The Soviet Union may be a thing of the past, but its domain isn’t. Think of it as a clubhouse for the new Russian kleptocracy.
.SU, assigned to the then-Union of Soviet Socialist Republics (U.S.S.R.) in 1990, a year before its dissolution, is now a refuge for criminal hackers, according to the AP’s Raphael Satter.
The domain has “turned into a haven for hackers who’ve flocked to the defunct superpower’s domain space to send spam and steal money.”
The migration to .SU began in 2011, when the officials overseeing Russia’s .RU domain tightened their rules.
Group-IB, a Russian Internet watchdog agency has found the number of malicious websites hosted on .SU doubled that year, then again in 2012, “surpassing even the vast number of renegade sites on .ru and its newer Cyrillic-language counterpart.” Perhaps the most well-known site is Exposed.su, which allegedly published credit records belonging to Michelle Obama, Mitt Romney, Donald Trump, Beyonce, and others.
The is also a host for botnets.
Group-IB’s Andrei Komarov told Satter, “In my opinion more than half of cybercriminals in Russia and former USSR use it.”
Why even retain the domain?
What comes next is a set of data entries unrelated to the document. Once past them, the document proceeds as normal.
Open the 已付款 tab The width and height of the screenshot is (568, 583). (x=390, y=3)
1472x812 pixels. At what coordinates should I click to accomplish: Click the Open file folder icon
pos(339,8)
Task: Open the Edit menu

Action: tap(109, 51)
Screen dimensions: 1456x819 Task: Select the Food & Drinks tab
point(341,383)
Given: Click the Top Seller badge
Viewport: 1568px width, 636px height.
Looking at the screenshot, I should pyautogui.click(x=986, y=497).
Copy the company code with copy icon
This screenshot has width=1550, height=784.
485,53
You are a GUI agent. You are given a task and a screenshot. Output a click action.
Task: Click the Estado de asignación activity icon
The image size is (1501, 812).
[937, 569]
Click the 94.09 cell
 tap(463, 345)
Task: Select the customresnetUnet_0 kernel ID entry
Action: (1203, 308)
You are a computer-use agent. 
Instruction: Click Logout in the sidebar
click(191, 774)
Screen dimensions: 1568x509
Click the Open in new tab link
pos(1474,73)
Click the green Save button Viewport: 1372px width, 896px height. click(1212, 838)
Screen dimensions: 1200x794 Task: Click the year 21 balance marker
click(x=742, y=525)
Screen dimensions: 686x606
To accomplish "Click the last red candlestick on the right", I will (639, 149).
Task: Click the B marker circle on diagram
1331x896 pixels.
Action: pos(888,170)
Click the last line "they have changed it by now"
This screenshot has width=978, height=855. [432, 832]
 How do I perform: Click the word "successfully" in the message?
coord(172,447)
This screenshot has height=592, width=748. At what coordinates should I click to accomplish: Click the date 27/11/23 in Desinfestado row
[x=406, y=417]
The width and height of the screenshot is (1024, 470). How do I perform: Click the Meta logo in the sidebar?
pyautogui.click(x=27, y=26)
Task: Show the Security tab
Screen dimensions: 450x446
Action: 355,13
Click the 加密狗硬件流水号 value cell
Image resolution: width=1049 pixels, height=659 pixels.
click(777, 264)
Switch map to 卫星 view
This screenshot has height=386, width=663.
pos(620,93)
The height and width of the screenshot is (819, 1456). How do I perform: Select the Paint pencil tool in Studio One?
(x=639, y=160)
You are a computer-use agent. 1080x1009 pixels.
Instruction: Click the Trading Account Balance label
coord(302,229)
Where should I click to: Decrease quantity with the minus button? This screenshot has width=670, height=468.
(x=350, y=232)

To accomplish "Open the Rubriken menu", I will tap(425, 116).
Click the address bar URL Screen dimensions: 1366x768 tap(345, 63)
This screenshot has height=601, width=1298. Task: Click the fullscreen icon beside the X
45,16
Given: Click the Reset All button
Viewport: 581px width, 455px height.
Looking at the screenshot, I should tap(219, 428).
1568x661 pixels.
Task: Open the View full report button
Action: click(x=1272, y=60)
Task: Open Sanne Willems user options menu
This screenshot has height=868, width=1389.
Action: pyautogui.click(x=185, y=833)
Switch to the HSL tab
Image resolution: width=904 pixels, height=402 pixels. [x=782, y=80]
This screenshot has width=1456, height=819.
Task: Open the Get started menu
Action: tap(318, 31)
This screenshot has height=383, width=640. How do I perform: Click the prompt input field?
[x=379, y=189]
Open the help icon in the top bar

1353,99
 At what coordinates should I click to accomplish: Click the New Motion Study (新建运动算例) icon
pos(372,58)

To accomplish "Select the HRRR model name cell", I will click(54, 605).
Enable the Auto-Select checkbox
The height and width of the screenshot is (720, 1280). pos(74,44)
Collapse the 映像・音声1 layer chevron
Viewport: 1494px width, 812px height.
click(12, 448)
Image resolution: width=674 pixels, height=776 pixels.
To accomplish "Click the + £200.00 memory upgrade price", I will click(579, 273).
Patriotism. The Soviet Union is looked on by some as a paradise, a memory palace that still provides a refuge from the very kleptocracy whose parasites thrive on the body of .SU.
Sergei Ovcharenko, the director of .SU domain development at Moscow’s Foundation for Internet Development, has aknowledged the weaknesses in Russian legislation that allows such activity, but insists that, just as .RU saw tighter regulations, so too will .SU.